Not that there is a fault in the law and the deliberation of the Law Lords... but for anyone who has endured university studies in jolly old England, it's an undeniable fact that the Queen's Men invariably tend to perceive Caribbean people as former subjects who aim to attain the lofty heights and qualifications of Empire's status quo.

Many will argue that for the most part, Privy Council decisions tend to favour natural justice as opposed to legal State protocols from Caribbean practitioners. The most famous of these was the Pratt & Morgan ruling, which basically told developing Commonwealth countries that if you can't get to the hangman in five years, then you will take care of the killer for the rest of his or her natural life. This, of course, places a massive financial burden on the state, but also passively shows up the inadequate and inept prosecutorial systems that masquerade as the judiciary in many small countries.

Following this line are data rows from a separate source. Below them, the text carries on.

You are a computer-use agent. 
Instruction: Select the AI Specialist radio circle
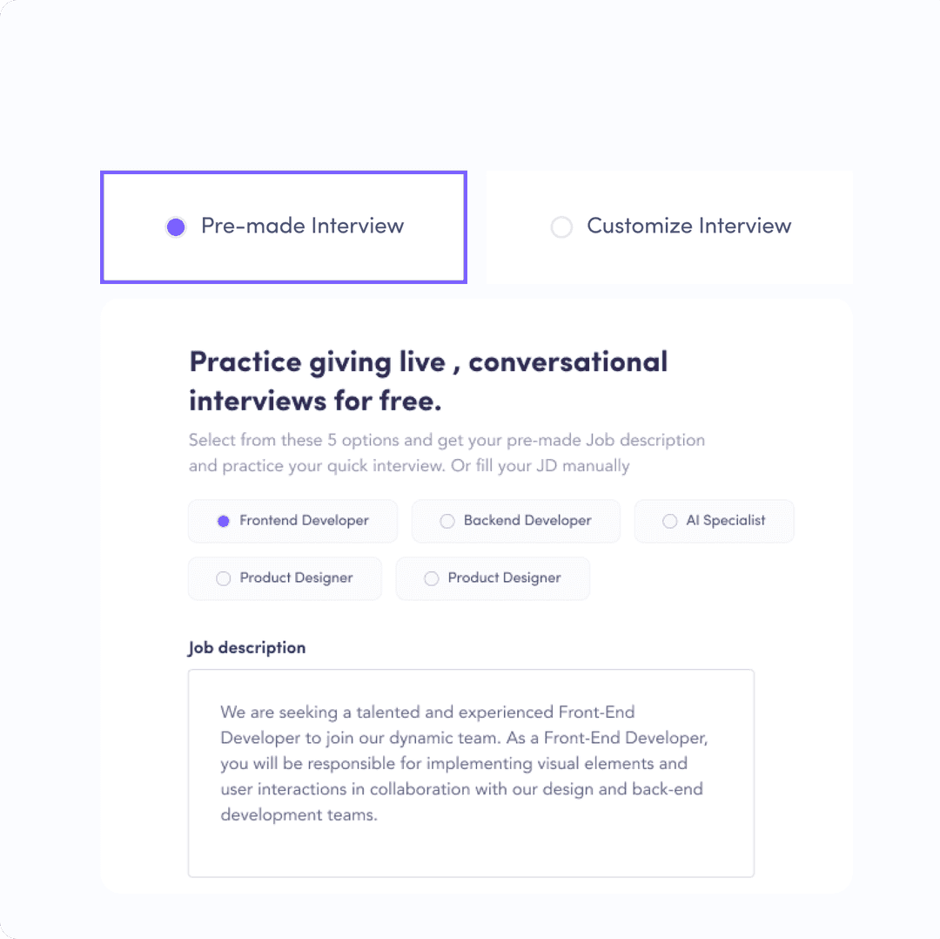point(669,522)
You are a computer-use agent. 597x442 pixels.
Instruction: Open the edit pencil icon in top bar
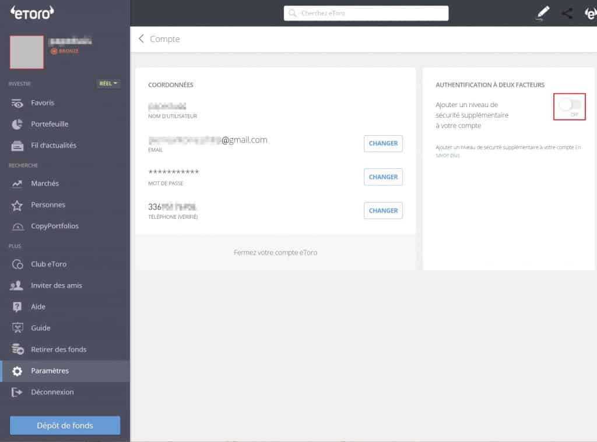coord(543,13)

This is why many countries in the Caribbean, especially, moan about case backlogs, low conviction rates, legal loopholes and judicial "affirmative action", when things don't go the way of the governing administration. Given that case law is basically an interpretation of constitutional law, once decisions made by friends and family in the sunny islands meet the cut and thrust of foggy London, there is little chance that natural justice will be stifled... even through the complicated maze of examining prosecutorial procedure and judicial instruction.

It's why Grant and Powell know they have a better chance of having vanilla sundaes in a cool part of hell, than it may be possible to reverse two court decisions that have found them liable for the disappearance of more than a million EC dollars.

And while our constitution doesn't expressly forbid convicted criminals from running for office, it is again, the sense of natural justice that must prevail. There are all too many examples of elected officials and appointed team leaders who have had to eat humble pie and relinquish their posts when their integrity is dissolved before a court of law. It sometimes doesn't even matter if a person is eventually vindicated; it takes years to rebuild a reputation. But, it takes a split second – signing a document, giving a nod, or locking a door – that really brings the mightiest of men crashing back down to earth.

Grant is a mere mortal. He's made a massive miscalculation in his dealing, and the courts have exposed him for it. The stain is a personal one for now, but it threatens to permeate Grant's Ministry, his party and indeed the very fabric of the tenuous coalition Team Unity government on the eve of a General Election. In the vein of natural justice, Grant and Powell should consider – as so many other public figures across the world have done – stepping away from party's institution and infrastructure and finally putting service before self.